Friday 19 June 2009

Historical accounts of sea serpent ( or should that be hysterical?)

Historical accounts of sightings of strange creatures are always interesting.

Bishop Erik Ludvigsen Pontoppidan who wrote Natural History of Norway in 1755
(I believe this can be found in Monsters of the Sea by Richard Ellis) ,believed in sea serpents. In his book he described ,a creature seen in 1746, a type of sea serpent resembling a horse with big black eyes, a long white mane and a body coiled like that of a snake. However he also believed in the "kraken" which he said was 1.5 miles in circumference and as large as a floating island. Although we know the Kraken as the giant squid these days, I feel the size the Bishop states must be an exaggeration.

This one from 1817 is interesting. (also appears in: Monsters of the Sea by Richard Ellis)
"There was seen on Monday and Tuesday morning playing around the harbor between Eastern Point and Ten Pound Island, a SNAKE with his head and body about eight feet out of water, his head is in perfect shape as large as the head of a horse, his body is judged to be about FORTY-FIVE or FIFTY FEET IN LENGTH." So read a broadside published in Boston about a sea monster sighting in Gloucester, Massachusetts, in 1817.. Multiple eye witnesses came forward.

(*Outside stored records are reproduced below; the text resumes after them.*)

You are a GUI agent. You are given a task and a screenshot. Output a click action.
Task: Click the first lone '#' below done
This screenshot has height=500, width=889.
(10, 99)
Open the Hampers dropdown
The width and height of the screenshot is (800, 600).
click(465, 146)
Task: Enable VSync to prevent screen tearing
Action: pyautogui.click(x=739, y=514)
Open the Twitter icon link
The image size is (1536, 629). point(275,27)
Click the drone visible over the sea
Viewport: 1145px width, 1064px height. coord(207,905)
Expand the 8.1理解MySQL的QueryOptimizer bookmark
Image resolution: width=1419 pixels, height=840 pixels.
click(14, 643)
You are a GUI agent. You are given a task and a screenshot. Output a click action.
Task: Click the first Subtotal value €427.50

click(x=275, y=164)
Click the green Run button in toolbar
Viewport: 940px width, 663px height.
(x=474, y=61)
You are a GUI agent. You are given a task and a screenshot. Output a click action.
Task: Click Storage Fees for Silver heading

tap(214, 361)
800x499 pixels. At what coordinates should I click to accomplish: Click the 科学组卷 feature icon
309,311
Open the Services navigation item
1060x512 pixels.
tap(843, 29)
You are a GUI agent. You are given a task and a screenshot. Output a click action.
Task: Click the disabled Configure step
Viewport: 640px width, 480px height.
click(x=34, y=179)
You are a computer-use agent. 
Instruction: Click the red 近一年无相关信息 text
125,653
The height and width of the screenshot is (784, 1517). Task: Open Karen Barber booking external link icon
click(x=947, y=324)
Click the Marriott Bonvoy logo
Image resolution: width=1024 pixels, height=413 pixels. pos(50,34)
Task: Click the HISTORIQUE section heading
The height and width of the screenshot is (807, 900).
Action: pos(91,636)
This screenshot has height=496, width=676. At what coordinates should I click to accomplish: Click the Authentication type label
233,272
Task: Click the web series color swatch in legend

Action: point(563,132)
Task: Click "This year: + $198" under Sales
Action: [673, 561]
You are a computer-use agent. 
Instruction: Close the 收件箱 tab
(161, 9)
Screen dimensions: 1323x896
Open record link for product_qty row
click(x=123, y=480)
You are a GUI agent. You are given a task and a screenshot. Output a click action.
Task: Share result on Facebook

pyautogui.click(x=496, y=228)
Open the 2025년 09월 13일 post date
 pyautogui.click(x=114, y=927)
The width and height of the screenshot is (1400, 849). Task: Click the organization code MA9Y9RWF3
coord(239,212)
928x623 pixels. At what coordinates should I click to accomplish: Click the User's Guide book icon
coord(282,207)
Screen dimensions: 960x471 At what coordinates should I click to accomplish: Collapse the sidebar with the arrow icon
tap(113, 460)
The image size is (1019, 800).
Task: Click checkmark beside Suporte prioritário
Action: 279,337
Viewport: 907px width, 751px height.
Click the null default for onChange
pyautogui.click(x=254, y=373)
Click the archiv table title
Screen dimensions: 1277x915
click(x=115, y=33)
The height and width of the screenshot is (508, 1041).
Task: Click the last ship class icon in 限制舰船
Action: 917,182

I then found this account: On August 22, 1817, a publication in Boston entitled "A Monsterous Sea Serpent: The largest ever seen in America" was published. It reported that a sea serpent appeared in the harbour and was thought to be about forty-five to fifty-five feet in length with the head of a horse. Other sightings of the creature said it was about one hundred feet long. In Massachusetts, lots of people witnessed the creature in the water. The result of so many sightings meant the government was forced to investigate. The Linnaean Society of New England created a special investigation Commitee. The members of this illustrious group included Judge John Davis, Doctor Jacob Bigelow, and the naturalist Francis Gray. No other evidence was forthcoming but the creature was said to be between forty-five and one-hundred feet in length and the width of a barrel with a horse’s head .A group of boys found what was initially assumed to be the creature's offspring dead .The naturalist who specialized in reptiles, however, pronounced the baby sea serpent to just be a deformed blacksnake

So what was the sea monster seen in Massachusetts? It could not have been a ribbon fish because they cannot hold their heads out of the water. The long arm of a giant squid perhaps, hunting for food? The problem is distance and length are hard to judge especially if you are not trained to do so. It could be that the size of the creature was smaller than stated . Was it the result of mass hysteria? We may never know ,but it is interesting never the less.